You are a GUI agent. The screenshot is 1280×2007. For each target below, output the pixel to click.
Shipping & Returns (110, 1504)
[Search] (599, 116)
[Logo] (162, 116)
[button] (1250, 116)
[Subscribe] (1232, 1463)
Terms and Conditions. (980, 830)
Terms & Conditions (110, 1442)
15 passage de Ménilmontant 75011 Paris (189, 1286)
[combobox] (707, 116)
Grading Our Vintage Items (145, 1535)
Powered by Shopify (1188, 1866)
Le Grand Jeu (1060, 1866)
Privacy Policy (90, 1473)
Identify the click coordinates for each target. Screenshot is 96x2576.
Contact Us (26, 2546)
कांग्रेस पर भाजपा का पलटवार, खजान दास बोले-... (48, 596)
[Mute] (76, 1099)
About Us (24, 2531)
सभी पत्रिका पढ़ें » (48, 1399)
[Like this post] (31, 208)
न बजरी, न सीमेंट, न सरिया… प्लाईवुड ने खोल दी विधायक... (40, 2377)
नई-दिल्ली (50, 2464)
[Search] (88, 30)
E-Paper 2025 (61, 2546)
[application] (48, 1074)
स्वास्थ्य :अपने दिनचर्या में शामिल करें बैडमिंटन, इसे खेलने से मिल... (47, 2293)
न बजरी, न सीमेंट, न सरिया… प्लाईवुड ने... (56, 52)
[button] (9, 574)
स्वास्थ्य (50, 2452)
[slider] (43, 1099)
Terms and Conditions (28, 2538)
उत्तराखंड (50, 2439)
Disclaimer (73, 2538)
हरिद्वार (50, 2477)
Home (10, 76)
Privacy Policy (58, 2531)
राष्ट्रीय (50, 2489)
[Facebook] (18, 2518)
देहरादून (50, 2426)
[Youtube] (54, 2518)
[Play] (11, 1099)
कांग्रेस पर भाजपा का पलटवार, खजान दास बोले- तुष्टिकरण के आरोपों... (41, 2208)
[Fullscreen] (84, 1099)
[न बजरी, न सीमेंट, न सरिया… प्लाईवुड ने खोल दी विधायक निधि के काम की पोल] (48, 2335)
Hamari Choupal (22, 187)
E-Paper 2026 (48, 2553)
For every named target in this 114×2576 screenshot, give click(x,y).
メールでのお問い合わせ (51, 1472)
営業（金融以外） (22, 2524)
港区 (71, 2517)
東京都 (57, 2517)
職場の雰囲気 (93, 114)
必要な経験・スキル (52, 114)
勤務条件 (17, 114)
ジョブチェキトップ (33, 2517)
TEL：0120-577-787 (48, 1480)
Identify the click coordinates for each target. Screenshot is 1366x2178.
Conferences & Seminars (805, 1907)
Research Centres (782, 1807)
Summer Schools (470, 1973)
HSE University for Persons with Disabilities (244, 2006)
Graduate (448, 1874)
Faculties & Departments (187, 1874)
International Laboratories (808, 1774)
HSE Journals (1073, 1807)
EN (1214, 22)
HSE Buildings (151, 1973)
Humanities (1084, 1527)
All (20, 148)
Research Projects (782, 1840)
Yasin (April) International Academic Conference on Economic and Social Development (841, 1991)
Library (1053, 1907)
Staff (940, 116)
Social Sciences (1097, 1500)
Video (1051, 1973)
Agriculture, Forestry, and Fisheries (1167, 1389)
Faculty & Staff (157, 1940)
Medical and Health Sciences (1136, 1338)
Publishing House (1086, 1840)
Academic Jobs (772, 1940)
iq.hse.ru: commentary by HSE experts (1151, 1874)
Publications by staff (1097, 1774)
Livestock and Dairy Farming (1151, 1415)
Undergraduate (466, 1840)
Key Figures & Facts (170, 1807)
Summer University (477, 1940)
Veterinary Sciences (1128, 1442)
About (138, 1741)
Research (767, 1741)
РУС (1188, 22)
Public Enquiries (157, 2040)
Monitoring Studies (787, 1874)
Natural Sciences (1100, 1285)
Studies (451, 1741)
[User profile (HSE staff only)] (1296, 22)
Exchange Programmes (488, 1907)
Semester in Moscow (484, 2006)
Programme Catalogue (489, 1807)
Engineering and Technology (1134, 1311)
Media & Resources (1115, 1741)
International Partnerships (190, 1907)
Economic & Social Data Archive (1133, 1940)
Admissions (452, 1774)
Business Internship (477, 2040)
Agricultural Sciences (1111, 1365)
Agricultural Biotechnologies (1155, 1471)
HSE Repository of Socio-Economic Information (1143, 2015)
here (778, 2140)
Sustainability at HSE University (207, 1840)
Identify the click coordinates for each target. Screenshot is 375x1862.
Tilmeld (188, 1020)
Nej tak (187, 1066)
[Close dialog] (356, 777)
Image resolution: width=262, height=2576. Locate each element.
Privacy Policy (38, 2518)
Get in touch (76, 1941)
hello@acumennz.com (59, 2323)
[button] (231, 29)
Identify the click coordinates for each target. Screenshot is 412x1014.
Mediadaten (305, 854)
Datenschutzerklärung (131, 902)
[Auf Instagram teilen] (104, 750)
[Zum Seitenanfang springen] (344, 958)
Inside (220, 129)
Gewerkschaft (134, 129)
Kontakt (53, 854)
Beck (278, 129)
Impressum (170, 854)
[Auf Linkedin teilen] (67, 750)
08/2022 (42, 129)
::::::::::
▶ [Try it] Write out the material once more so that every line matches exactly.

▶ [Exercise output]
You are a GUI agent. The screenshot is 1280×2007. For each target below, output the pixel to click.
Shipping & Returns (110, 1504)
[Search] (599, 116)
[Logo] (162, 116)
[button] (1250, 116)
[Subscribe] (1232, 1463)
Terms and Conditions. (980, 830)
Terms & Conditions (110, 1442)
15 passage de Ménilmontant 75011 Paris (189, 1286)
[combobox] (707, 116)
Grading Our Vintage Items (145, 1535)
Powered by Shopify (1188, 1866)
Le Grand Jeu (1060, 1866)
Privacy Policy (90, 1473)
Identify the click coordinates for each target. Screenshot is 96x2576.
Contact Us (26, 2546)
कांग्रेस पर भाजपा का पलटवार, खजान दास बोले-... (48, 596)
[Mute] (76, 1099)
About Us (24, 2531)
सभी पत्रिका पढ़ें » (48, 1399)
[Like this post] (31, 208)
न बजरी, न सीमेंट, न सरिया… प्लाईवुड ने खोल दी विधायक... (40, 2377)
नई-दिल्ली (50, 2464)
[Search] (88, 30)
E-Paper 2025 (61, 2546)
[application] (48, 1074)
स्वास्थ्य :अपने दिनचर्या में शामिल करें बैडमिंटन, इसे खेलने से मिल... (47, 2293)
न बजरी, न सीमेंट, न सरिया… प्लाईवुड ने... (56, 52)
[button] (9, 574)
स्वास्थ्य (50, 2452)
[slider] (43, 1099)
Terms and Conditions (28, 2538)
उत्तराखंड (50, 2439)
Disclaimer (73, 2538)
हरिद्वार (50, 2477)
Home (10, 76)
Privacy Policy (58, 2531)
राष्ट्रीय (50, 2489)
[Facebook] (18, 2518)
देहरादून (50, 2426)
[Youtube] (54, 2518)
[Play] (11, 1099)
कांग्रेस पर भाजपा का पलटवार, खजान दास बोले- तुष्टिकरण के आरोपों... (41, 2208)
[Fullscreen] (84, 1099)
[न बजरी, न सीमेंट, न सरिया… प्लाईवुड ने खोल दी विधायक निधि के काम की पोल] (48, 2335)
Hamari Choupal (22, 187)
E-Paper 2026 (48, 2553)
For every named target in this 114×2576 screenshot, give click(x,y).
メールでのお問い合わせ (51, 1472)
営業（金融以外） (22, 2524)
港区 (71, 2517)
東京都 (57, 2517)
職場の雰囲気 (93, 114)
必要な経験・スキル (52, 114)
勤務条件 (17, 114)
ジョブチェキトップ (33, 2517)
TEL：0120-577-787 (48, 1480)
Identify the click coordinates for each target. Screenshot is 1366x2178.
Conferences & Seminars (805, 1907)
Research Centres (782, 1807)
Summer Schools (470, 1973)
HSE University for Persons with Disabilities (244, 2006)
Graduate (448, 1874)
Faculties & Departments (187, 1874)
International Laboratories (808, 1774)
HSE Journals (1073, 1807)
EN (1214, 22)
HSE Buildings (151, 1973)
Humanities (1084, 1527)
All (20, 148)
Research Projects (782, 1840)
Yasin (April) International Academic Conference on Economic and Social Development (841, 1991)
Library (1053, 1907)
Staff (940, 116)
Social Sciences (1097, 1500)
Video (1051, 1973)
Agriculture, Forestry, and Fisheries (1167, 1389)
Faculty & Staff (157, 1940)
Medical and Health Sciences (1136, 1338)
Publishing House (1086, 1840)
Academic Jobs (772, 1940)
iq.hse.ru: commentary by HSE experts (1151, 1874)
Publications by staff (1097, 1774)
Livestock and Dairy Farming (1151, 1415)
Undergraduate (466, 1840)
Key Figures & Facts (170, 1807)
Summer University (477, 1940)
Veterinary Sciences (1128, 1442)
About (138, 1741)
Research (767, 1741)
РУС (1188, 22)
Public Enquiries (157, 2040)
Monitoring Studies (787, 1874)
Natural Sciences (1100, 1285)
Studies (451, 1741)
[User profile (HSE staff only)] (1296, 22)
Exchange Programmes (488, 1907)
Semester in Moscow (484, 2006)
Programme Catalogue (489, 1807)
Engineering and Technology (1134, 1311)
Media & Resources (1115, 1741)
International Partnerships (190, 1907)
Economic & Social Data Archive (1133, 1940)
Admissions (452, 1774)
Business Internship (477, 2040)
Agricultural Sciences (1111, 1365)
Agricultural Biotechnologies (1155, 1471)
HSE Repository of Socio-Economic Information (1143, 2015)
here (778, 2140)
Sustainability at HSE University (207, 1840)
Identify the click coordinates for each target. Screenshot is 375x1862.
Tilmeld (188, 1020)
Nej tak (187, 1066)
[Close dialog] (356, 777)
Image resolution: width=262, height=2576. Locate each element.
Privacy Policy (38, 2518)
Get in touch (76, 1941)
hello@acumennz.com (59, 2323)
[button] (231, 29)
Identify the click coordinates for each target. Screenshot is 412x1014.
Mediadaten (305, 854)
Datenschutzerklärung (131, 902)
[Auf Instagram teilen] (104, 750)
[Zum Seitenanfang springen] (344, 958)
Inside (220, 129)
Gewerkschaft (134, 129)
Kontakt (53, 854)
Beck (278, 129)
Impressum (170, 854)
[Auf Linkedin teilen] (67, 750)
08/2022 (42, 129)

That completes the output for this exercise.